Aim of the task =>
Answer from the article below on DC's children's mental health report card.
(a) How many children did District agencies reach with mental health services last year?
(b) During what visits must DC pediatricians now screen children for mental health needs?
(c) What do very few children have to help their families navigate the mental health system?

DC is reaching thousands more children, but timeliness and quality still lacking
Children’s Law Center released its third annual Children’s Mental Health Report Card today – with both good and bad news for the roughly 13,000 to 20,000 low-income children struggling with mental health issues in DC.
Whether a severe condition like schizophrenia or a disorder like mild depression, childhood mental illness that is left untreated can deny children an opportunity to lead a healthy and happy life – and will ultimately deny the District of their talent.
The 2015 Children’s Mental Health Report Card finds that District agencies reached over 12,500 kids with mental health services last year – about a 30 percent jump.
The increase is due in part to DC’s intense pressure on the Medicaid managed care organizations (MCOs) contracted to manage healthcare to low-income children, including those with mental health needs.
There is also very good news when it comes to expanding the cadre of skilled professionals who can identify and treat children with mental health needs.
DC is now requiring pediatricians across the city to screen children for mental health needs during regular well-child visits – meaning that many more children will have the chance to get diagnosed and treated earlier. In addition, the DC government has launched a new effort to help pediatricians manage moderate mental illness through a network of on-call psychiatric professionals who will provide them with brief advice and referrals.
Despite this good progress, the District is still not making enough progress in several critical areas that are harming children’s mental health.
Children are still waiting much too long to get help – and the quality of the help they are getting is still poor. If the goal of mental health treatment is to improve a child’s health, it must be the right treatment, offered at the right time and proven to be effective.
In addition, the Report Card finds that DC still has not made progress in improving care coordination. Very few children have case managers to help their families navigate the complex network of providers, programs and services that comprise our mental health system. And, these entities often do not share information about progress as a child’s treatment is handed off from one provider to another.

Recorded information =>
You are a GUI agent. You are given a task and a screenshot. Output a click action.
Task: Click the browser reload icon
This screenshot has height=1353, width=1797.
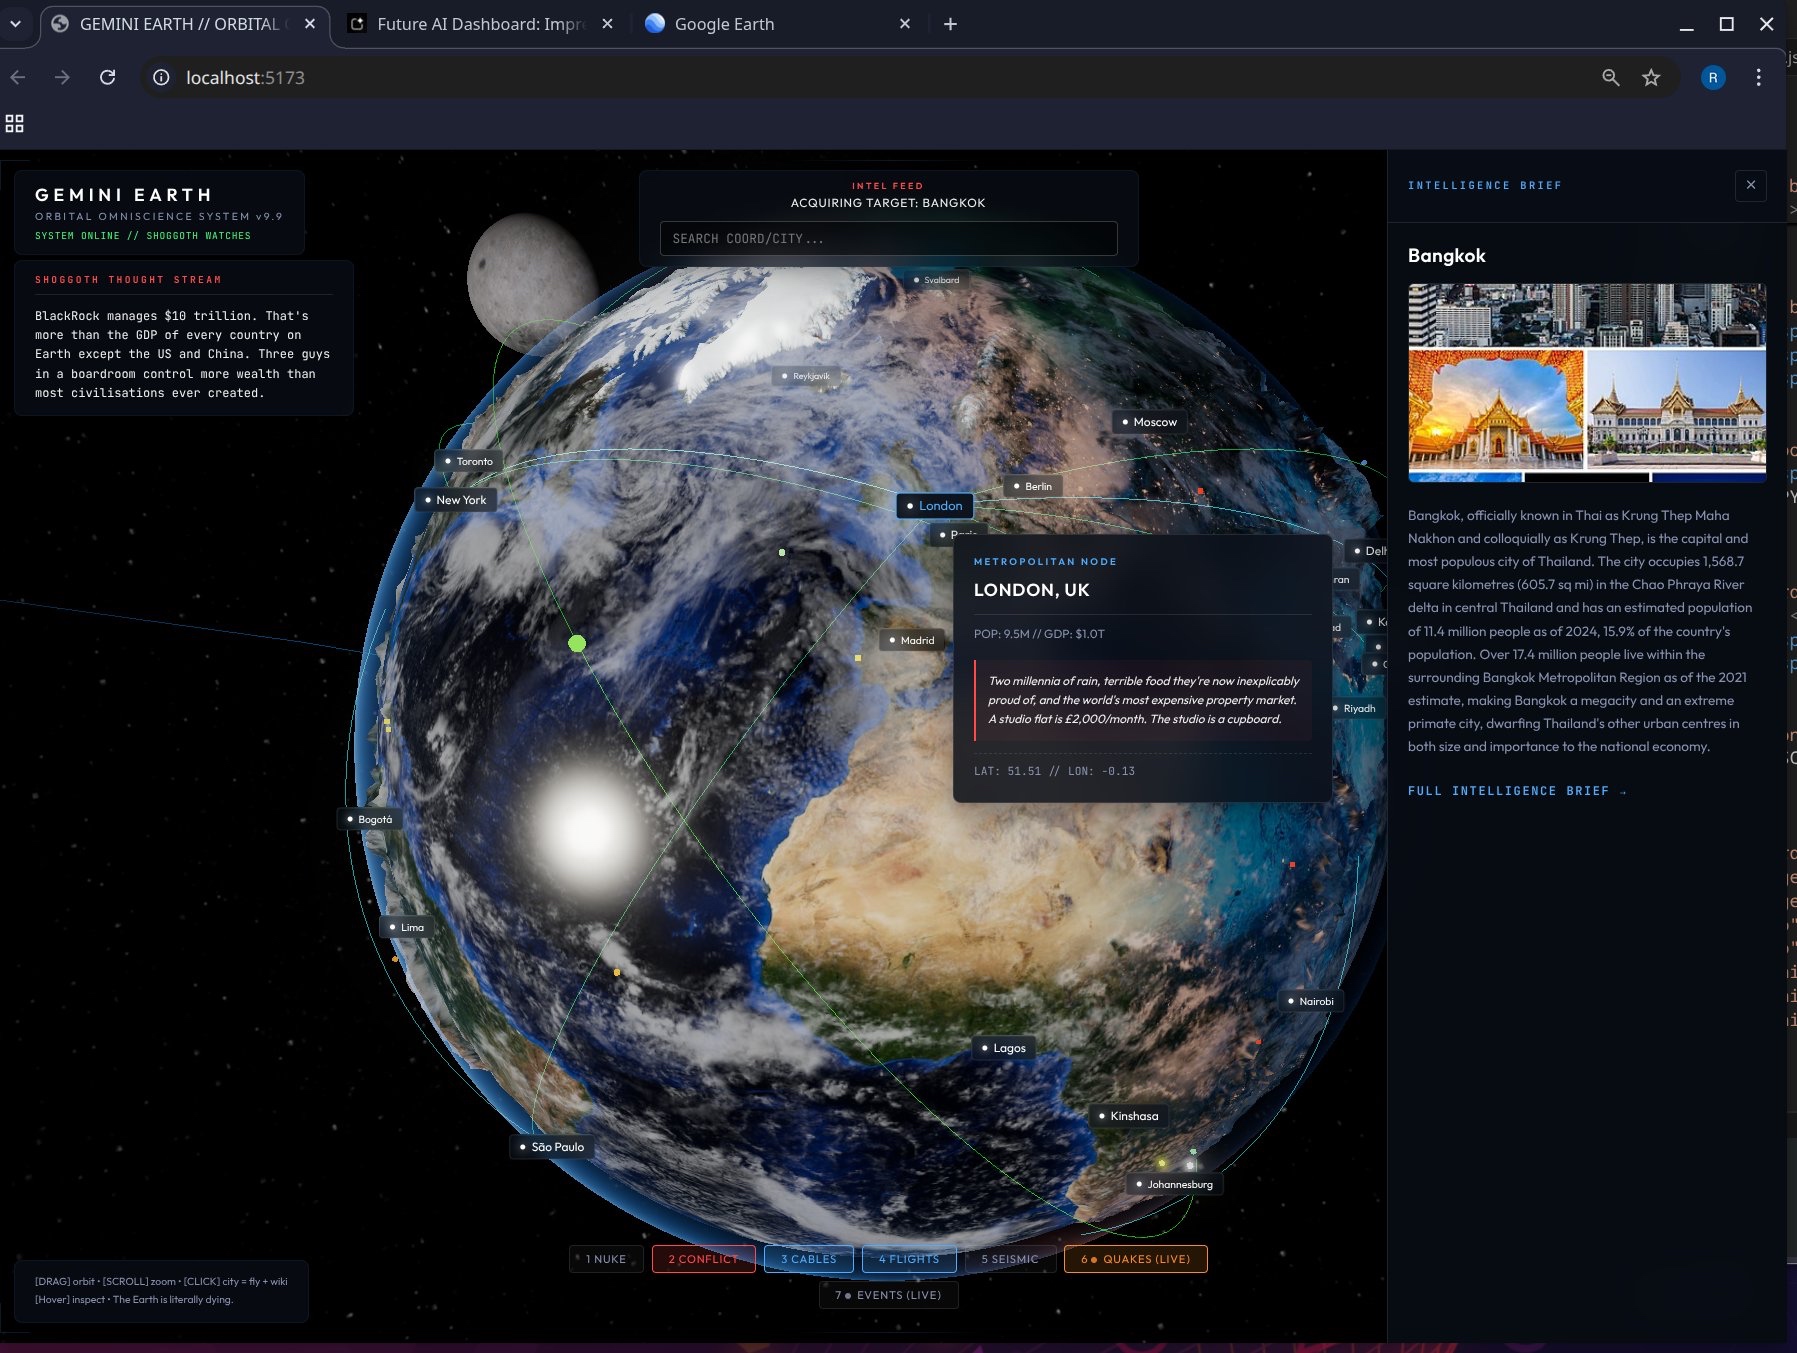point(108,77)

Result for this exercise =>
(a) Over 12,500.
(b) Regular well-child visits.
(c) Case managers.